I tried the OtherEquipment route before. What I found is that the room gets too cool. My gut feeling is that there is an "efficiency" factor on the evaporative cooling effect that needs to be applied so that the room temperature can be "reasonably" cool. I was just lost trying to determine the efficiency factor.

Any thoughts?

Ery



On 01/07/2012 08:23 AM, Jim Dirkes wrote:
 

Dear Ery,

It sounds as though you want to consider the evaporation from the pool surface as an evaporative cooler.  I trust that you have determined the rate of evaporation already and now need to apply that to the space.

Since the evaporation rate in pounds / kg of water per hour is known, you also know the equivalent sensible cooling rate (roughly 1000 BTU / pound of water).  Armed with this information on an hourly basis, two possible strategies come to mind:

1.       Define a water cooling coil which mimics your evaporative cooling effect. (This looks messy because there is no apparent way to directly control the cooling capacity and you will also need to define a chilled water loop and delete it’s energy from your totals.)

2.       I think past posts have noted that you can define objects such as OtherEquipment with a negative energy value (i.e., cooling).  If you also define a fractional schedule that mimics your evaporation rate, you should get the temperature effect represented properly.

 

The Building Performance Team
James V. Dirkes II, P.E., BEMP , LEED AP
1631 Acacia Drive NW
Grand Rapids, MI 49504
616 450 8653

 

From: EnergyPlus_Support@xxxxxxxxxxxxxxx [mailto:EnergyPlus_Support@xxxxxxxxxxxxxxx] On Behalf Of Ery Djunaedy
Sent: Saturday, January 07, 2012 2:20 AM
To: EnergyPlus_Support@xxxxxxxxxxxxxxx
Subject: Re: [EnergyPlus_Support] Outdoor swimming pool

 

 

A question and some thoughts on this topic.

I developed a similar method as Jim described below, but for the purpose of my simulation, this is not enough. The method is used primarily to design a heating system for the pool. My problem is totally the opposite: an indoor swimming pool in the tropics. The swimming pool is inside a semi-enclosed naturally ventilated space. Water heating is not required, as it is assumed that the water is constantly replenished with the right temperature.

Extracted records

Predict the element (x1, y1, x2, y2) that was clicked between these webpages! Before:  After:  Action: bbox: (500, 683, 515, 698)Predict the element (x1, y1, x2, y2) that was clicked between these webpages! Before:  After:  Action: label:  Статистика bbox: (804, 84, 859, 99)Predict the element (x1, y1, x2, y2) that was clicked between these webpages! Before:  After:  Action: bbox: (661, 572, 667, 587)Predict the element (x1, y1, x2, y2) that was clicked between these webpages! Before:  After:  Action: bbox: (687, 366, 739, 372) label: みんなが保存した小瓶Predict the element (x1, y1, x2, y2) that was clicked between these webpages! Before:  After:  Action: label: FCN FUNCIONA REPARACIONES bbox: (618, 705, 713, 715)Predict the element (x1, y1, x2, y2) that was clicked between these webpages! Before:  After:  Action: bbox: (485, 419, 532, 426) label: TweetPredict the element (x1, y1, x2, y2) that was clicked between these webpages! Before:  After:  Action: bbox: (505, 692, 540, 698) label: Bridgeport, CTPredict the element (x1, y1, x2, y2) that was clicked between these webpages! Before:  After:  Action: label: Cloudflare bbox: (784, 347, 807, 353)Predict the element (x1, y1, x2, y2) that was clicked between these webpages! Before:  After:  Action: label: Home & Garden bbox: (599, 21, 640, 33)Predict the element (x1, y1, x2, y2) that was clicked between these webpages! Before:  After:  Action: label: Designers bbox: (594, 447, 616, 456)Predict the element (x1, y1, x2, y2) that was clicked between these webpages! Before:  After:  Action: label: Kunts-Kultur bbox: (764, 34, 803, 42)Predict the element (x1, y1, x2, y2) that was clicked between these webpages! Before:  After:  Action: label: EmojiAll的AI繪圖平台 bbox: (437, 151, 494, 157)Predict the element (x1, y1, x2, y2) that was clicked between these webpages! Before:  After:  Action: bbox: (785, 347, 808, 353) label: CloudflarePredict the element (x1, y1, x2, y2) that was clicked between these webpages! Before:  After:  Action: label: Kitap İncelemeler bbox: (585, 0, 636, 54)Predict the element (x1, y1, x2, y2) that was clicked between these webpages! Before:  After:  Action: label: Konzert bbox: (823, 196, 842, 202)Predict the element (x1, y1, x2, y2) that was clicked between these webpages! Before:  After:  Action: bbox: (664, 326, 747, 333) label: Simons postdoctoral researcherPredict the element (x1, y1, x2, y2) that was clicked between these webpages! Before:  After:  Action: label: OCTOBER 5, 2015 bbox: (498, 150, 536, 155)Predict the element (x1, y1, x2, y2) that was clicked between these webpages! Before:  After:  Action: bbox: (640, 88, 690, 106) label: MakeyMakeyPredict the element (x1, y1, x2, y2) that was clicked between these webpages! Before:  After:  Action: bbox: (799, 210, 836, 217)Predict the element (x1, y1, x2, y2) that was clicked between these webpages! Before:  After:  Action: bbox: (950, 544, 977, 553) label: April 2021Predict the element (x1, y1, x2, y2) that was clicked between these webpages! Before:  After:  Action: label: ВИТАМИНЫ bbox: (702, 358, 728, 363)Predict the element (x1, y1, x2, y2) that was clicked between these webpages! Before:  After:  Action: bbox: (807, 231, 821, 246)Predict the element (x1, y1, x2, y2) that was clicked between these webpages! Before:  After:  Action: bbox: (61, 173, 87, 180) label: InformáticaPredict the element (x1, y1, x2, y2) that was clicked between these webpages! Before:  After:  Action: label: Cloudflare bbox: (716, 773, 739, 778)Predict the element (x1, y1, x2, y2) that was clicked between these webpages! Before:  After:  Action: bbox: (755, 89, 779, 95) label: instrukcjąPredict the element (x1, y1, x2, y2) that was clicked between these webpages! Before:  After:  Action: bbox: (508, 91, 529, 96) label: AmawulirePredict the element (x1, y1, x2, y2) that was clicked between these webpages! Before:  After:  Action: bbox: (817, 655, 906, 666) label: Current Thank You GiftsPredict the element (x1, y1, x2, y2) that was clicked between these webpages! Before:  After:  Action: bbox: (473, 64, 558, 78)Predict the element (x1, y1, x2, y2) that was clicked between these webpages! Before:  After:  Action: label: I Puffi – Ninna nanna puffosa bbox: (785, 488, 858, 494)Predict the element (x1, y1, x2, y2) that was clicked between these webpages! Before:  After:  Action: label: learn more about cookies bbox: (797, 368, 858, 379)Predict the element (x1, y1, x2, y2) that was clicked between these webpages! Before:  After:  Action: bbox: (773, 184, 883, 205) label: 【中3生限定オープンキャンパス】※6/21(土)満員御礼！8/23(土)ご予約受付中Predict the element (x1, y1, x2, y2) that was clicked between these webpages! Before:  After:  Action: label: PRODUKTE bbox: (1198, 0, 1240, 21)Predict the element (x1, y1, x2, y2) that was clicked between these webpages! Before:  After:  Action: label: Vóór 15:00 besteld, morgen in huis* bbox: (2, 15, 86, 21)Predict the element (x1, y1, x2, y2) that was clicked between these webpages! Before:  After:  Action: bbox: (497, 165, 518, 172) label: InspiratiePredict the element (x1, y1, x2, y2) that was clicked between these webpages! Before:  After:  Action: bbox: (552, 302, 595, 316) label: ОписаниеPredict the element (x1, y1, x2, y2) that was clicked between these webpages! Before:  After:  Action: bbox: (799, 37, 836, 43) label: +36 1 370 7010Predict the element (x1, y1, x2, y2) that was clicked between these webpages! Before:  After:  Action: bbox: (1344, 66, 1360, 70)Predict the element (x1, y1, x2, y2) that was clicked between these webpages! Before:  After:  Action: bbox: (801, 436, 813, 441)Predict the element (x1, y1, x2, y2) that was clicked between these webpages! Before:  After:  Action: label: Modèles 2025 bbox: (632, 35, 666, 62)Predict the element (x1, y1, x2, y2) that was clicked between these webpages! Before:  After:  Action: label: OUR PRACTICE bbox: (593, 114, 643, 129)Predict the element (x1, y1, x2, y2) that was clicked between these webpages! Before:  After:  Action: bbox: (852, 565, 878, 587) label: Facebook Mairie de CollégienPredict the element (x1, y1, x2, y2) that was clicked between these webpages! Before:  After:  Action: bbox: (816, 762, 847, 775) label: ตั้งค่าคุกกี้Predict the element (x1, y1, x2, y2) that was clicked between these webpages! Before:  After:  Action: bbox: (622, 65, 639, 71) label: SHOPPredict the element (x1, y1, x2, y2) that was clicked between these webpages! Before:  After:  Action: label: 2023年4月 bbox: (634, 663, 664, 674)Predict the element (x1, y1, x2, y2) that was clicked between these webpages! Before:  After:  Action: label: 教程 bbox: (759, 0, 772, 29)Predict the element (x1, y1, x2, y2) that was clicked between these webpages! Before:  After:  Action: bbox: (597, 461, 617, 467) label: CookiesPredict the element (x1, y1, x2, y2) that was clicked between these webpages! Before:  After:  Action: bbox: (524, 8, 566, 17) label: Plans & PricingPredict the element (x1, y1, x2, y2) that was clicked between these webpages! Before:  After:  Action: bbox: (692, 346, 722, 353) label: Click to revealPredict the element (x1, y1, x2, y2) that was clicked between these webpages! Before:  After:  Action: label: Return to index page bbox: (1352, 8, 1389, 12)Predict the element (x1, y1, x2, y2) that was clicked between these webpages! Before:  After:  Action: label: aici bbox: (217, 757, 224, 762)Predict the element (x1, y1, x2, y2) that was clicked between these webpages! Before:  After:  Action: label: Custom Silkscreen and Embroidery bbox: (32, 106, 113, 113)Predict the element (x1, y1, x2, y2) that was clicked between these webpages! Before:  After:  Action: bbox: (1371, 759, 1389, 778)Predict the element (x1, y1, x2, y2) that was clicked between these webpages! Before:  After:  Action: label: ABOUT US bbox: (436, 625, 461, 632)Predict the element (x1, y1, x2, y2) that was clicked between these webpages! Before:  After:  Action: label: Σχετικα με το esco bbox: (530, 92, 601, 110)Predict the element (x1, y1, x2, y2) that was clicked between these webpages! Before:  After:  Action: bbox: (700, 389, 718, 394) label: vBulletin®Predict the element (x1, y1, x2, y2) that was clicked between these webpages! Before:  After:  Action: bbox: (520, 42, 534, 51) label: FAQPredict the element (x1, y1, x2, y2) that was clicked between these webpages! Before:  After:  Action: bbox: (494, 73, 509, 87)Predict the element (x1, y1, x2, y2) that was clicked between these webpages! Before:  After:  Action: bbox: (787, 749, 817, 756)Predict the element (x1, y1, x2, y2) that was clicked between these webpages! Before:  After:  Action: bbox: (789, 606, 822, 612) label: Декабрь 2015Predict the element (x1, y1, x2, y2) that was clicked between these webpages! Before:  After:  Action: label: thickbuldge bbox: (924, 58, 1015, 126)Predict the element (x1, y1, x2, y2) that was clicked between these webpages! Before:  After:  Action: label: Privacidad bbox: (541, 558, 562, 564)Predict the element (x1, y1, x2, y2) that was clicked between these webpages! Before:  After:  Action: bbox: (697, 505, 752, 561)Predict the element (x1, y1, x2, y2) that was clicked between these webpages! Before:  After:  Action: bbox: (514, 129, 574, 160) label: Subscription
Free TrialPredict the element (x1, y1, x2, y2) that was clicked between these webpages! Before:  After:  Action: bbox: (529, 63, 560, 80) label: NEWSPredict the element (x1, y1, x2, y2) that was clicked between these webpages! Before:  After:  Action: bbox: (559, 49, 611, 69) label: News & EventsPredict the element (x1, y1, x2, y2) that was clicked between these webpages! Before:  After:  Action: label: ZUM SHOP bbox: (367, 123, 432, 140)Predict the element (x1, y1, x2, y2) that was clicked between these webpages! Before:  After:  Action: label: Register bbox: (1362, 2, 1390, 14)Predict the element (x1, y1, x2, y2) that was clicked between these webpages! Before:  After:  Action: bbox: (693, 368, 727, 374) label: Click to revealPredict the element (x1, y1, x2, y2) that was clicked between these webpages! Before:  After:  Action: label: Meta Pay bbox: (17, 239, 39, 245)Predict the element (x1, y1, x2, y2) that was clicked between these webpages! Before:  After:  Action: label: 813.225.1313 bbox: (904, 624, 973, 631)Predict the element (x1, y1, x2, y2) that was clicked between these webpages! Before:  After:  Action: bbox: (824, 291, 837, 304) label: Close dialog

=== Problem to work on ===
From the email thread on modeling swimming pool evaporation, write out word for word the passage that starts at "It sounds as" and ends after "to the space.". The entries have no role in this work.

=== Exercise response ===
It sounds as though you want to consider the evaporation from the pool surface as an evaporative cooler.  I trust that you have determined the rate of evaporation already and now need to apply that to the space.